SR: Yes, angry times, angry voters. But this is not just Washington. It's more extreme in many states.
DD: The other piece of this is, as much as we talk about how gerrymandered the U.S. House is, state legislators have been gerrymandered in an even more extreme manner. We're talking about states like North Carolina, Wisconsin, Ohio, Pennsylvania, Michigan. If these states keep sounding familiar, they are the states that helped put Donald Trump in the White House with an Electoral College majority, even though he lost the national popular vote by 2.8 million.
The first thing that these gerrymandered state legislators have done is go after voting rights. You see it in North Carolina, where there was an entire host of things that they did, as far as voter ID, as far as eliminating early voting hours, as far as cutting back on the number of open precincts. It goes on and on. You see it in Wisconsin on the extraordinarily stringent voter ID laws that were passed there. You saw it in Ohio, where they eliminated the Golden Week, where you could register and vote in the same week. You saw it in Michigan, where they simply changed the rules on requiring an affidavit if you didn't have ID at the poles but they simply didn't make it clear to people that that was what had to be done. An awful lot of the states, states like Wisconsin, which came down to 23,000 votes. A state like Michigan, 11,000 votes. Pennsylvania, 44,000 votes.

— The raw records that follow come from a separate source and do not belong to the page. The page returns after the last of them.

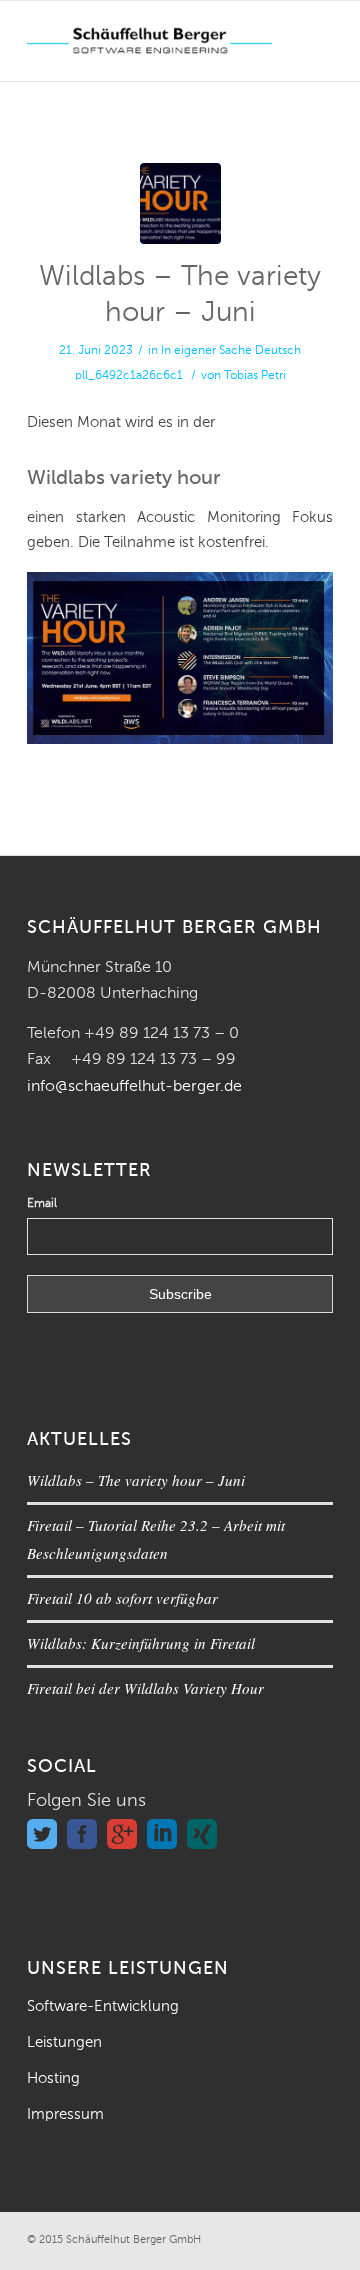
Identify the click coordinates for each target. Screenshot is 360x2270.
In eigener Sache (206, 351)
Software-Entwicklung (103, 2006)
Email (42, 1204)
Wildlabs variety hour (124, 479)
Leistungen (64, 2042)
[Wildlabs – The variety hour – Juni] (180, 203)
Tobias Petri (255, 376)
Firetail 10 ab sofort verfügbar (122, 1598)
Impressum (65, 2114)
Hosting (53, 2078)
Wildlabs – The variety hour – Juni (136, 1480)
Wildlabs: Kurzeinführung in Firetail (141, 1643)
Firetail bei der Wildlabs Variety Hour (145, 1688)
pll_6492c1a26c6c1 (129, 376)
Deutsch (278, 351)
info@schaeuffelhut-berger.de (134, 1087)
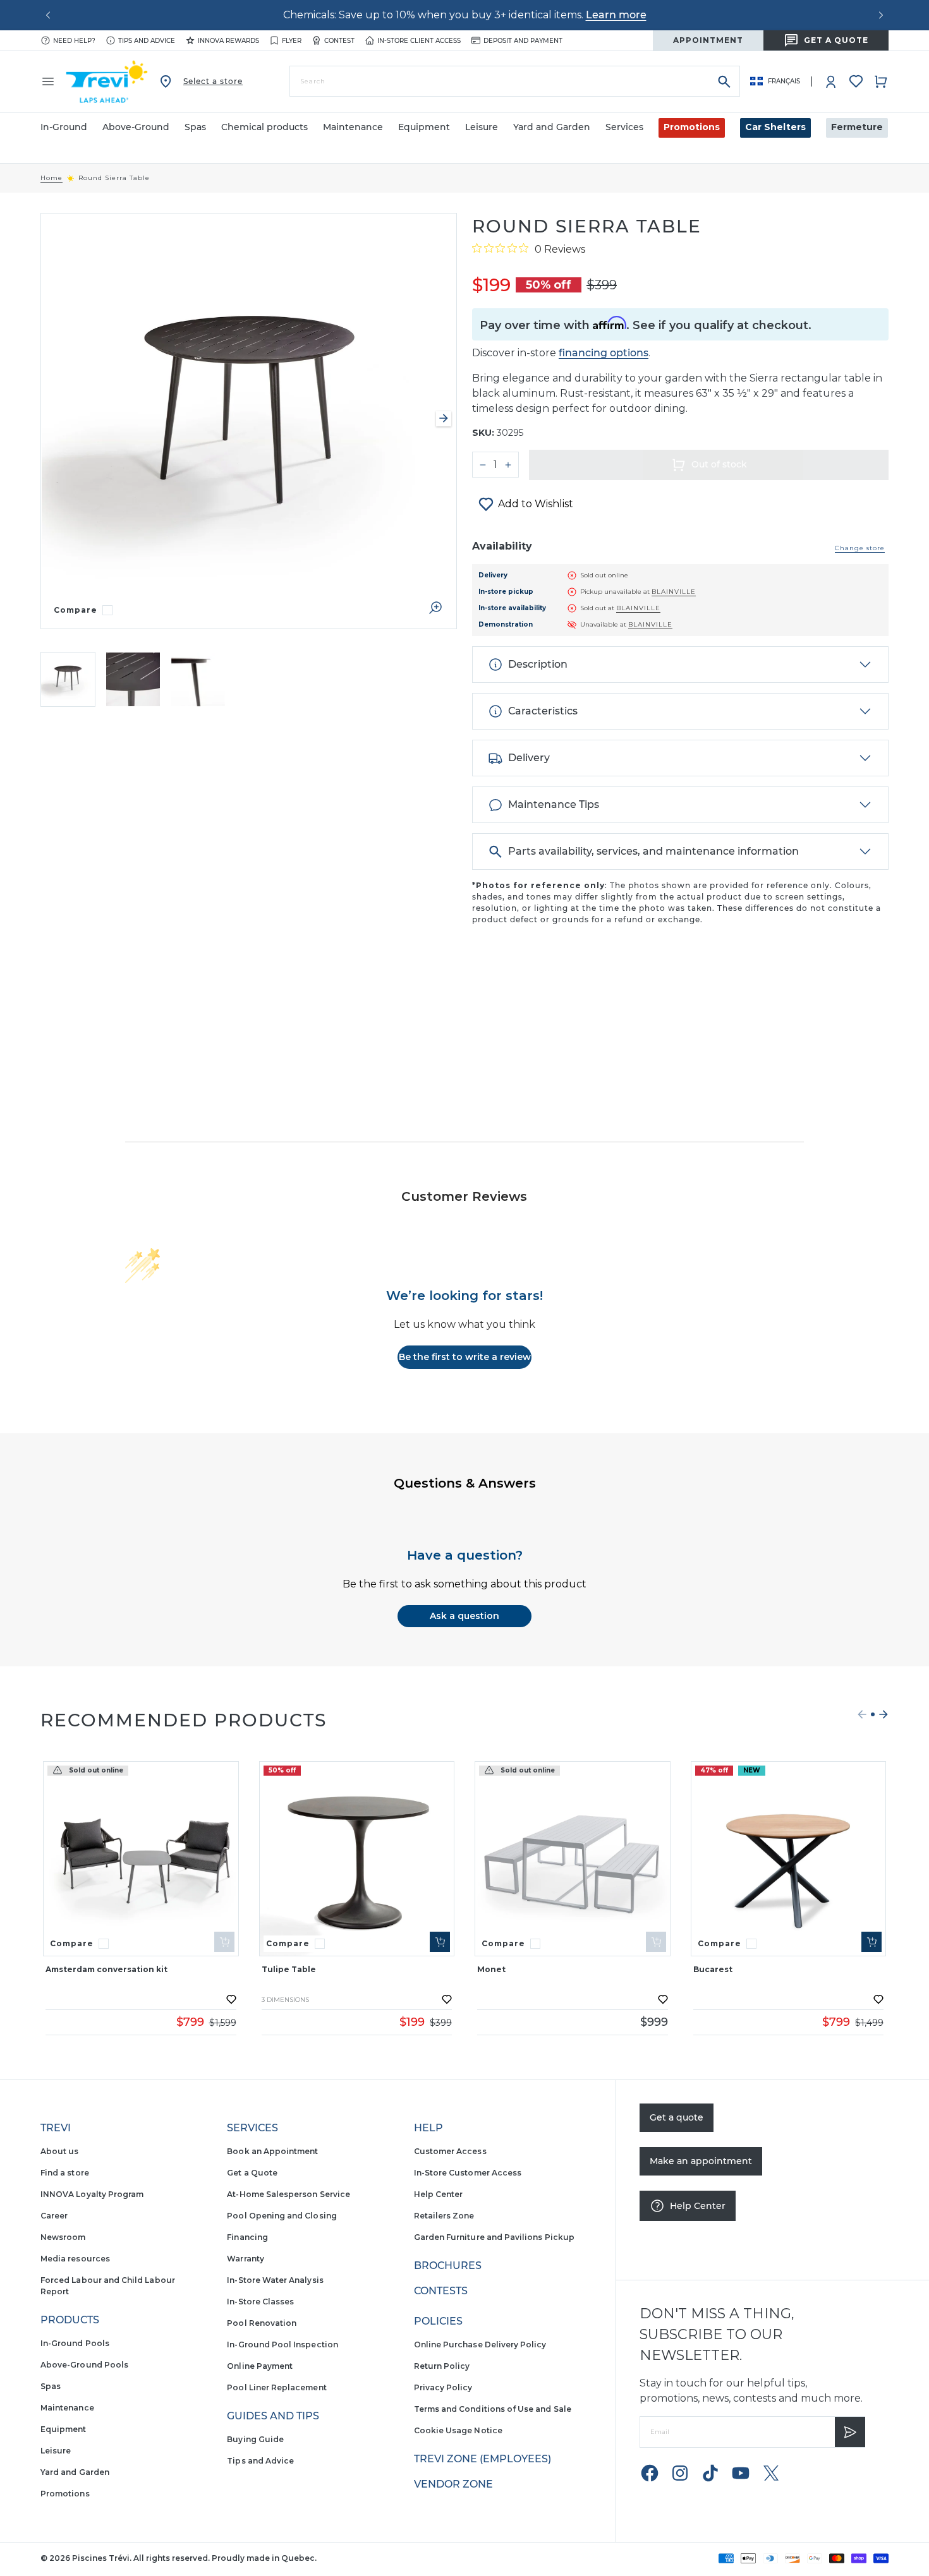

In races this close, it is not difficult to suggest that a deciding factor could well have been the kind of voter suppression laws that these gerrymandered legislators put into effect. When people say, you can't gerrymander the Electoral College, I think they're wrong. You quite clearly can. If the next step is that some of these gerrymandered legislators attempt to reapportion their Electoral College votes by congressional districts, that becomes the next piece of how that can go. Some are looking at that.
SR: We'll have to watch that. But let's turn to 2018 and 2020 because there's an expectation that Democrats can take back the House in 2018. You've written that's far harder than people imagine because of gerrymandering. What do you see?